The clarification came after researchers at the SETI Institute — the private organization that searches for signals that might confirm extraterrestrial life — announced they were investigating an “interesting” radio signal that was reported by Russian astronomers, as Camila wrote for the Two-Way on Tuesday.
But Camila also noted that some experts were warning the signal might be merely interference, and possibly military in origin — and it now seems that that’s the case.
The signal was detected in 2015 by Russian astronomers using the RATAN-600 radio telescope in Zelenchukskaya, at the foot of the Caucasus Mountains north of Georgia. The discovery drew notice because of the signal’s design and “beam shape,” SETI senior astronomer Seth Shostak wrote earlier this week.
The signal had come from the same direction as the star system HD164595, which sits in the Hercules constellation and has a star that’s comparable to our Sun. But Shostak’s SETI colleagues were unable to detect the signal, and in an update to his original blog post, Shostak says that both Russian news agencies and the Russian Academy of Sciences have concluded that the signal “is, indeed, terrestrial interference.”

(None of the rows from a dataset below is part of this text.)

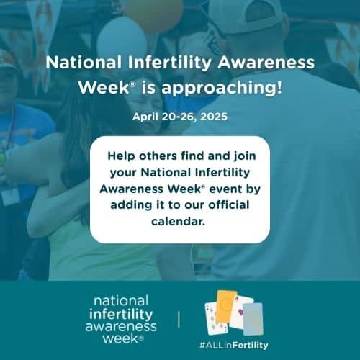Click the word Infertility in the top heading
coord(169,63)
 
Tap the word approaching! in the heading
coord(221,88)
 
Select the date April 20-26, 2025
coord(180,117)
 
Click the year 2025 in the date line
coord(214,117)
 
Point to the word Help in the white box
coord(121,156)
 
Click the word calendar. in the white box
coord(178,221)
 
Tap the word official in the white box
coord(229,205)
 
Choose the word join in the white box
coord(245,157)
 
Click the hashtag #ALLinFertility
coord(233,346)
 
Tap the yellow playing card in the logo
coord(225,307)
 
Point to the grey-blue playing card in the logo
coord(253,319)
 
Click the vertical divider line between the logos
coord(179,320)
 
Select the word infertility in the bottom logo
coord(121,314)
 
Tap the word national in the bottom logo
coord(121,301)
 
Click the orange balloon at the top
coord(154,14)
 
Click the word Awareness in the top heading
coord(266,63)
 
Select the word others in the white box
coord(158,156)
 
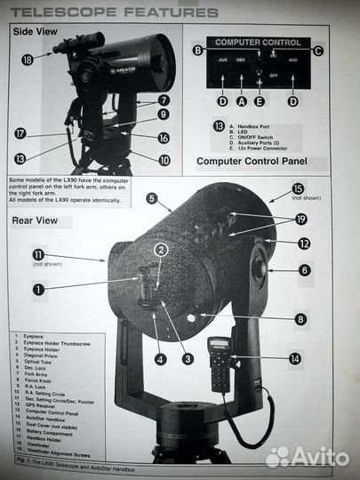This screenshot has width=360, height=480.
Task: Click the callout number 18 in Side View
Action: (27, 59)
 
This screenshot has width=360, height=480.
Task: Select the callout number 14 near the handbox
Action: (295, 359)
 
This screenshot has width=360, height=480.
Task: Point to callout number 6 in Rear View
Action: (304, 270)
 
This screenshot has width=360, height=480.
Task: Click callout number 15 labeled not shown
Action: (297, 188)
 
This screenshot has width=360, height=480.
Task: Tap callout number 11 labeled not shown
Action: (38, 253)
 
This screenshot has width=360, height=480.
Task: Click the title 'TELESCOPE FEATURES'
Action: (114, 12)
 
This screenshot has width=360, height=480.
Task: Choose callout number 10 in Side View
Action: (164, 160)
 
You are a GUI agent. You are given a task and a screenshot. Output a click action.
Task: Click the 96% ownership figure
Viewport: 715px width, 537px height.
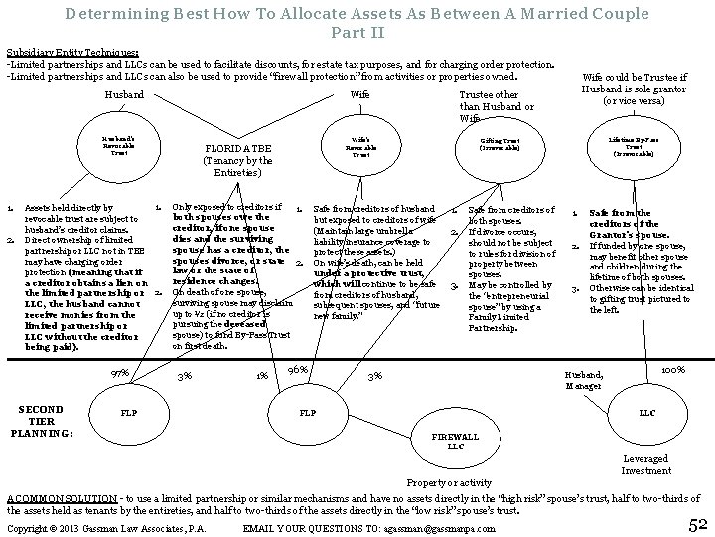tap(297, 370)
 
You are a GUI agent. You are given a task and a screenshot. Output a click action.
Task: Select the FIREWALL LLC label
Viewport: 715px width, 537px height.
tap(457, 442)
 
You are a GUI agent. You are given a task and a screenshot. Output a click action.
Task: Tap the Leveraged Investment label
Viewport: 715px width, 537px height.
tap(645, 464)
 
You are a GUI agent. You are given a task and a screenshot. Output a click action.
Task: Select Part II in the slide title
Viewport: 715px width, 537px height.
tap(358, 32)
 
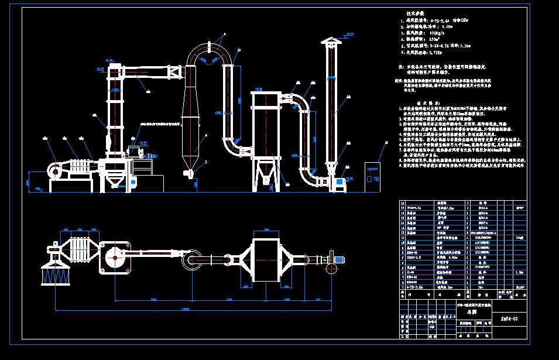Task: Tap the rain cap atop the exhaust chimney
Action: coord(331,42)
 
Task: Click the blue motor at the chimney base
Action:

The intense media interest in the signal came one year after it was detected; that interest seems to have been prompted by the signal’s mention in a recent scientific presentation by Russian astronomers and Italian researcher Claudio Maccone, who chairs the International Academy of Astronautics Permanent SETI Committee. (Side note: Maccone succeeded Shostak in that position, according to his bio.)
Among those who took note of the signal hubbub was American astronomer Paul Gilster, who said that while it was too early to deem this a case of alien technology, the signal’s strength suggested that if it came from outer space, it could be generated only by civilizations that are either Type …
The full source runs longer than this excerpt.